Space exploration games have been with us since the very first days of gaming, with the likes of Star Control 2 (1992) still recalled with much fondness. The Long Journey Home continues this tradition of massive, procedurally generated galaxies populated by alien races. It's a highly promising game about exploration, trading, upgrading and, occasionally, fighting.

Theres a lot going on in The Long Journey Home

Developed by Daedalic a company best known for narrative adventures The Long Journey Home isn't just about resource and upgrade systems. It's also a story, in which a team of four members are lost in space and trying to get back home. The player chooses the team from a roster of 10. Each has their own personality, quirks and specialties. I haven't studied them in detail, but they seem like a varied and diverse bunch, allowing for experimentation on different playthroughs.

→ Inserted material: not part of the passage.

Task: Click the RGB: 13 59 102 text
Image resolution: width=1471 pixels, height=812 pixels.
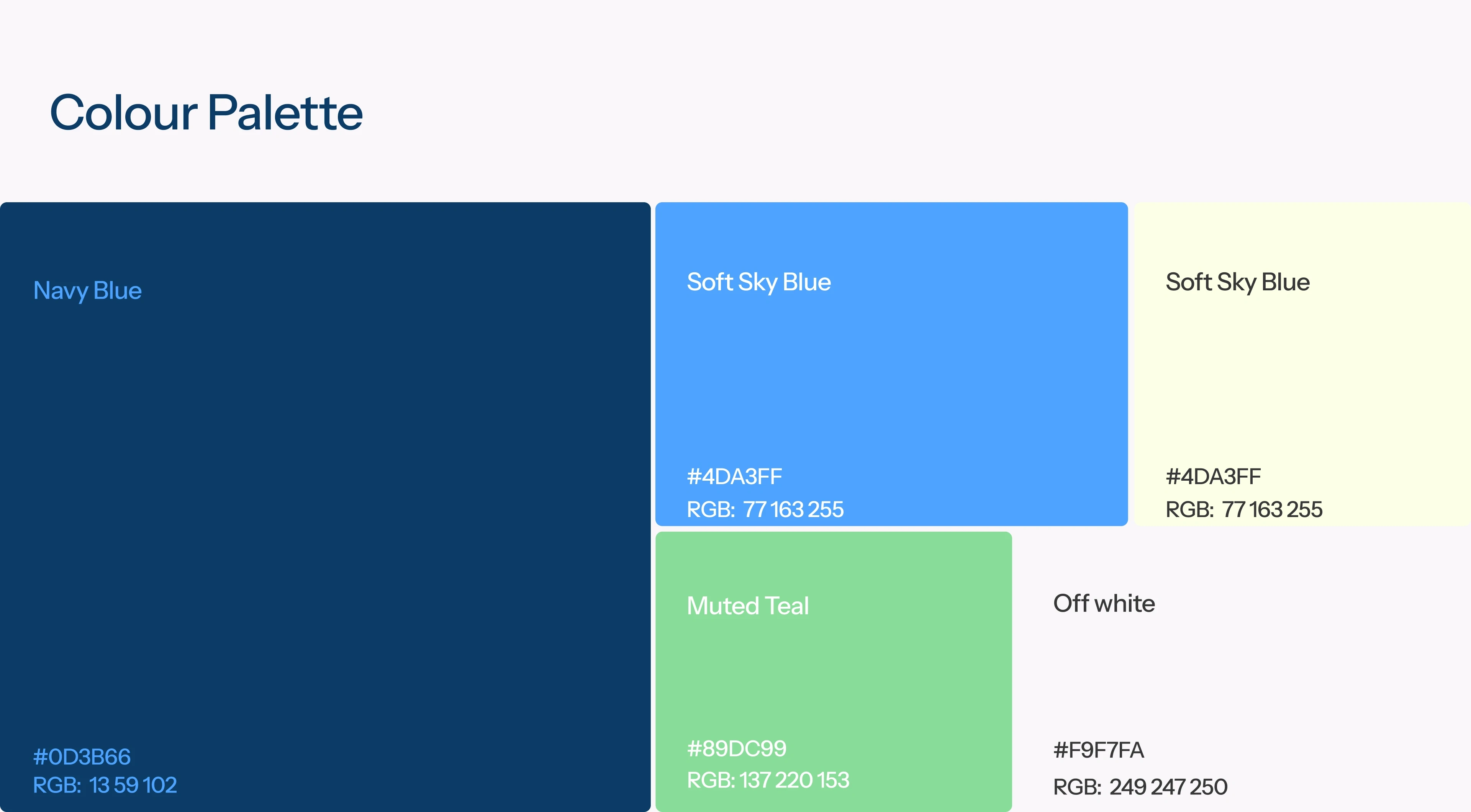Action: pyautogui.click(x=105, y=785)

The game begins with a space exploration mission that goes awry, throwing the team into the far nethers of creation. Physical gameplay consists of navigating through star systems, making use of planetary gravitational slingshots to inch closer to home.

Planets are discovered, explored and mined for resources. As in many such games, these planets have personalities of their own, offering different opportunities, dangers and environments. Some yield useful or trade-able artifacts.

Planetary exploration is conducted by a single, chosen crew member who drops down in a Lander-style pod. Depending on the crew-member who discovers the artifacts, different outcomes can occur. So one might favor scrapping the item for its raw materials, while another will see the value of saving it for a later trade.

Resources like gases, minerals and metals are used to repair and upgrade the ship's systems and to travel. These come in different bands of value. The ship can take damage when, for example, the player is negotiating asteroid fields. The crew's health must also be maintained, as accidents can happen on missions.

Alien races are encountered in transit or on space stations, where they can be wooed via on-screen communications. A dialog system using basic words and phrases makes use of the potential to trade and barter.

Sometimes they can be persuaded to part with useful maps that help to show the most efficient way forward. Others offer optional quests that confer useful items.

Generally, their demeanor is something to be discovered and exploited. Alien relationships with one another are a factor to be considered. This leads to some tough choices about who to chum up to, and who to avoid. On the whole, aliens won't automatically see humans as a threat more a faintly harmless curiosity so it's up to the player to avoid cultural errors that can lead to conflict.

But space is also home to various scumbags such as crooked customs officials and pirates. And so there are occasions when combat is unavoidable. Battles take place in age-of-sail style dodge and maneuver, with gun ports stationed on ship broadsides. But the cost in damage makes combat a chore to be avoided.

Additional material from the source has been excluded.